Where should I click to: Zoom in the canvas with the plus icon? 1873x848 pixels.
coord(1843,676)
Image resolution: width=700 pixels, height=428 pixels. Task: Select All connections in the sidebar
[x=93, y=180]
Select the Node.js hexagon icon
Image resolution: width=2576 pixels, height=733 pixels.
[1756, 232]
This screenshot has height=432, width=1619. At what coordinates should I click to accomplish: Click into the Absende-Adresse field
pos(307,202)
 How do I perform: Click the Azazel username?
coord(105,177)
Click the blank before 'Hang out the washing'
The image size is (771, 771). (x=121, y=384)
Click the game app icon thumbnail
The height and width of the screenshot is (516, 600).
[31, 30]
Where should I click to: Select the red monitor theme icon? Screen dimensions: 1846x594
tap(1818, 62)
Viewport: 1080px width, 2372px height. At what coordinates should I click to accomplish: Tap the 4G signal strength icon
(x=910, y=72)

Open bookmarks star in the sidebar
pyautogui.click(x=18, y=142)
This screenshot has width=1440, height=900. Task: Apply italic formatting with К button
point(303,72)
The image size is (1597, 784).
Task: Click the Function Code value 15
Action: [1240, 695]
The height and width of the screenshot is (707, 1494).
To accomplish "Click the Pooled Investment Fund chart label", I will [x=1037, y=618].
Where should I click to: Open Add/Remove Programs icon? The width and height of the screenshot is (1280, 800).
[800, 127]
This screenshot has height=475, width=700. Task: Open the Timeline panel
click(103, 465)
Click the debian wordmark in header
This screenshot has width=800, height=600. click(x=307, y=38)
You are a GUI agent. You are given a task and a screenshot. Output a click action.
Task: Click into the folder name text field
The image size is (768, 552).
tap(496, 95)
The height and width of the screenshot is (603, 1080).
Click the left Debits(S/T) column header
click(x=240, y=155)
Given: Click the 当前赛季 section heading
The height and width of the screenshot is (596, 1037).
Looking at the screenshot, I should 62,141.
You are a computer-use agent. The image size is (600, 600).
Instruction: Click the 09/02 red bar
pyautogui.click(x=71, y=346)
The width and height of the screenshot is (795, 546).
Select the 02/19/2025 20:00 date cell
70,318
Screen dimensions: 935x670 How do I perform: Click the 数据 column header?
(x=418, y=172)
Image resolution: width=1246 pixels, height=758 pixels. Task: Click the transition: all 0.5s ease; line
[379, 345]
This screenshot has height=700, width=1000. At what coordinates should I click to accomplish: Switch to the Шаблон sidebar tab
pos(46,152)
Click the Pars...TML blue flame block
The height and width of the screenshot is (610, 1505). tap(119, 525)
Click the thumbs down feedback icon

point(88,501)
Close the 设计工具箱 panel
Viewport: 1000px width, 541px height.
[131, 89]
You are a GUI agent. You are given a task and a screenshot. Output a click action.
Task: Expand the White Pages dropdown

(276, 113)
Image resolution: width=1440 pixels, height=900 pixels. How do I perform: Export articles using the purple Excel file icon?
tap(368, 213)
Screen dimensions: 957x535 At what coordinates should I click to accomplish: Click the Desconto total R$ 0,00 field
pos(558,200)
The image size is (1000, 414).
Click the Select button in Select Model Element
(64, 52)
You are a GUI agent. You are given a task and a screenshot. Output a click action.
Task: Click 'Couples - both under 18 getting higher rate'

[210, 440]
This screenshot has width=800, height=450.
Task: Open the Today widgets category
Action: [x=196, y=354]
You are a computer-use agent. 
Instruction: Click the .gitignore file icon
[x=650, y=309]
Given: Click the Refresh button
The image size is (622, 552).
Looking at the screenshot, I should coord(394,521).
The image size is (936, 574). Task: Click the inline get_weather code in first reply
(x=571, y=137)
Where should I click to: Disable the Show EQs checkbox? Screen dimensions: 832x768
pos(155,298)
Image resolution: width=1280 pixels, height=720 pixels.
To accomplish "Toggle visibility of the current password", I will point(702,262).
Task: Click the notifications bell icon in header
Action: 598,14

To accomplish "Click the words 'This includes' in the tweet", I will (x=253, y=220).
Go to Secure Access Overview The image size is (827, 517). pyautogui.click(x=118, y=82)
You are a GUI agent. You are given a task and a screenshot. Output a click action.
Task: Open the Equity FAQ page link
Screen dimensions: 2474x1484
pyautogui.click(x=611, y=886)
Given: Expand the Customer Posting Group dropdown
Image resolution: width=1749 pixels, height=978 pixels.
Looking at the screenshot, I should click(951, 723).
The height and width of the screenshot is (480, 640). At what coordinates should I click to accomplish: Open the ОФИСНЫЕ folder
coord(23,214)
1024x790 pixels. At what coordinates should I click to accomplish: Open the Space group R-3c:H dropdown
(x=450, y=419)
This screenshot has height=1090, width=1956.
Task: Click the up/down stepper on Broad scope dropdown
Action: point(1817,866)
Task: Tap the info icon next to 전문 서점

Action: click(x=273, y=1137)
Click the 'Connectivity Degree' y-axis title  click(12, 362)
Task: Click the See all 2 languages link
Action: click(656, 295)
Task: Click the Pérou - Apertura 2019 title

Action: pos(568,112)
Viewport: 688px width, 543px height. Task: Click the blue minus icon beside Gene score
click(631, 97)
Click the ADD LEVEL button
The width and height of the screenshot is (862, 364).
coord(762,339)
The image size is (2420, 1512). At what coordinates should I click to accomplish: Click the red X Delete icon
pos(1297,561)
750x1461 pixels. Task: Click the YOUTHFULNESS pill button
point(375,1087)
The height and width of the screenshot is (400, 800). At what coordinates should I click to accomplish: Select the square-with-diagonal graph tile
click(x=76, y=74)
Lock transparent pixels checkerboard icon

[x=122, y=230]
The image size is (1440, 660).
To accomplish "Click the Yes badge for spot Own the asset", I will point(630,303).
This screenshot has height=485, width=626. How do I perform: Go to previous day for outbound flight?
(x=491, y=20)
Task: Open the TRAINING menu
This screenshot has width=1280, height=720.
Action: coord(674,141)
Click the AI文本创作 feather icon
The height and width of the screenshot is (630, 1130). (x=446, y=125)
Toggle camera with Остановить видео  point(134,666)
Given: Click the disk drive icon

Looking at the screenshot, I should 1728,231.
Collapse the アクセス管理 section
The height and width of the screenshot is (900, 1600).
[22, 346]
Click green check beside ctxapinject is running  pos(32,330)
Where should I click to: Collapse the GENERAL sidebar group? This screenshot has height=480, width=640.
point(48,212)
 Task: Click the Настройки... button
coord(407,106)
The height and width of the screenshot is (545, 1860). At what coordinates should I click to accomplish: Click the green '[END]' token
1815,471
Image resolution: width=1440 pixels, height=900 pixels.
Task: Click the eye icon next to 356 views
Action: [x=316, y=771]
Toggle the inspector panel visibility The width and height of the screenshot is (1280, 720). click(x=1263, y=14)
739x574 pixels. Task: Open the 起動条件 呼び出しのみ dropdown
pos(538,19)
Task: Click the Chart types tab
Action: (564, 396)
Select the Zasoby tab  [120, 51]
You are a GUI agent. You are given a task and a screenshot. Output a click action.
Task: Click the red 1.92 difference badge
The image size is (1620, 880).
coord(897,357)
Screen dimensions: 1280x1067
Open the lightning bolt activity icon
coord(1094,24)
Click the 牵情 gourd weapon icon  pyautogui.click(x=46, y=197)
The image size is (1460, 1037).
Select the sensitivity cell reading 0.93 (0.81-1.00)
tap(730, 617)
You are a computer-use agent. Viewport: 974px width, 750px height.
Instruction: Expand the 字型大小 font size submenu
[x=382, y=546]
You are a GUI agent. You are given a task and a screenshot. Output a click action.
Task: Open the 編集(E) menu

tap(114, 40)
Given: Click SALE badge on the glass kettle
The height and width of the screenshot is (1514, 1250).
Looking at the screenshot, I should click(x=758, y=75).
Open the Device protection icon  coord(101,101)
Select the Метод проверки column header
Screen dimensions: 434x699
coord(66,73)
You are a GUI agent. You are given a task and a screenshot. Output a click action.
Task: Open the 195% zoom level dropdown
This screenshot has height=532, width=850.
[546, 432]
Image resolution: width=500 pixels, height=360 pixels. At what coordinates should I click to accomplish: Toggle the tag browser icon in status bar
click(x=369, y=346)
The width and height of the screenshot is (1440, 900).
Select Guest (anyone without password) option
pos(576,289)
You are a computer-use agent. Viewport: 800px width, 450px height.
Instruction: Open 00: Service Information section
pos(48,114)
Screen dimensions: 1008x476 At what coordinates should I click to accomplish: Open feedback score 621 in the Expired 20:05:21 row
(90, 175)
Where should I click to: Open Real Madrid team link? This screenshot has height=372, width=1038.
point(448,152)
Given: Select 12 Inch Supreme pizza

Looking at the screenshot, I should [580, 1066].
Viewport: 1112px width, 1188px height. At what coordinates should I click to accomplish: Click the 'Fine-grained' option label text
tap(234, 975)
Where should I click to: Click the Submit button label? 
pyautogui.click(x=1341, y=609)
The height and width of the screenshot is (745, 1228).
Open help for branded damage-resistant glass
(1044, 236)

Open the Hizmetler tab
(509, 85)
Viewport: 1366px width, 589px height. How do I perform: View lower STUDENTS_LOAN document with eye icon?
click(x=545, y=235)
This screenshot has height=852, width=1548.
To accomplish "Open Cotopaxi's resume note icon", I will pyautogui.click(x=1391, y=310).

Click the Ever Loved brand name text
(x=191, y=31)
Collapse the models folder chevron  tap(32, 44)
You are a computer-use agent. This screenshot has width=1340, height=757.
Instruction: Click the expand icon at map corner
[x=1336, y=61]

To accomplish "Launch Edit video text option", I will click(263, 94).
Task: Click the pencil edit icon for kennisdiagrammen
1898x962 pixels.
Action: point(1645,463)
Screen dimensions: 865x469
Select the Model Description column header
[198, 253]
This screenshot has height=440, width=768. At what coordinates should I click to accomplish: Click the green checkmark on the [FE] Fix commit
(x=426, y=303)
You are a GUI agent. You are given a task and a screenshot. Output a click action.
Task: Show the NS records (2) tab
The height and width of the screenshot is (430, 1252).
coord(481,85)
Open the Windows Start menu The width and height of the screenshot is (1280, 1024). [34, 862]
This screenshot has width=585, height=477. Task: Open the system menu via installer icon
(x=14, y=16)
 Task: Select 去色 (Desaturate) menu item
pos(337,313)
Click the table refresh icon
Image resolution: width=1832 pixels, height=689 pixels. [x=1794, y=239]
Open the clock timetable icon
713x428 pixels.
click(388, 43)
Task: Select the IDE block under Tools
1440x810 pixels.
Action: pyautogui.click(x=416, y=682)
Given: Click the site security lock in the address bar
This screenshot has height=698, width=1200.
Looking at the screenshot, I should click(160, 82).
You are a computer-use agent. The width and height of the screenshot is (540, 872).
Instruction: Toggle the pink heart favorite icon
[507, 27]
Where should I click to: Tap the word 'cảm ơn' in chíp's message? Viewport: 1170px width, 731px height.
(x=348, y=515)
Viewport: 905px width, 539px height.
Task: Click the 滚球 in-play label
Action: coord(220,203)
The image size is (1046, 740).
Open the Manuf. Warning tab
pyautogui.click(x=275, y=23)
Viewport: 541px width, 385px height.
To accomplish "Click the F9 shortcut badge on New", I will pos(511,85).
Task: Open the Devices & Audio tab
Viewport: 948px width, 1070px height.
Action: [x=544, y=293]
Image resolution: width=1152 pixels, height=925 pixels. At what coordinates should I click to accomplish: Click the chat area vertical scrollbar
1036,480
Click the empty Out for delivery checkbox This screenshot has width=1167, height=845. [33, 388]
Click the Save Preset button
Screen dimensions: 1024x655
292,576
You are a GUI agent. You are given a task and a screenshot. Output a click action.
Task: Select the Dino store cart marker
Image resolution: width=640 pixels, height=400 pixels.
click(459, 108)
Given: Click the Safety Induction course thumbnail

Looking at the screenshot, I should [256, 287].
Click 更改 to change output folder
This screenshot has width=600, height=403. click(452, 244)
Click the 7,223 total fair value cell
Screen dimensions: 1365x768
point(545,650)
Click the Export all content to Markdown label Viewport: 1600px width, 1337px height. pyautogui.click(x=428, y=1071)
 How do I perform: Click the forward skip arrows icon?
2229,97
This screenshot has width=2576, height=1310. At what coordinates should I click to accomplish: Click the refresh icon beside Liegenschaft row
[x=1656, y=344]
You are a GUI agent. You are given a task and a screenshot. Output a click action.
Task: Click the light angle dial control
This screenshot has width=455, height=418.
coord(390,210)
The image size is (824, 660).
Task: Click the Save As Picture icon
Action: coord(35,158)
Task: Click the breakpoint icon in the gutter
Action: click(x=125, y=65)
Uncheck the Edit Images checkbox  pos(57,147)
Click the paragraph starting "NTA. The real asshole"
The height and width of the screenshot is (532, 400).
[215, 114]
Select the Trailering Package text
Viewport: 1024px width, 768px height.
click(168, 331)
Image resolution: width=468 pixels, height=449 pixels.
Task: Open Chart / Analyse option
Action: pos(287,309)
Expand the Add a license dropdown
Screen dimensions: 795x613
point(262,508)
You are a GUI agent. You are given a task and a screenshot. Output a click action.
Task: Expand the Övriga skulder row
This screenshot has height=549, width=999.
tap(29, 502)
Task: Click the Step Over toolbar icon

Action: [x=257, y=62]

.....

» **Exercise prompt**
Your task is to copy each line of the data above that holds "badge".

» **Output**
To accomplish "Click the Yes badge for spot Own the asset", I will point(630,303).
Task: Click the red 1.92 difference badge
Given: Click SALE badge on the glass kettle
To accomplish "Click the F9 shortcut badge on New", I will pos(511,85).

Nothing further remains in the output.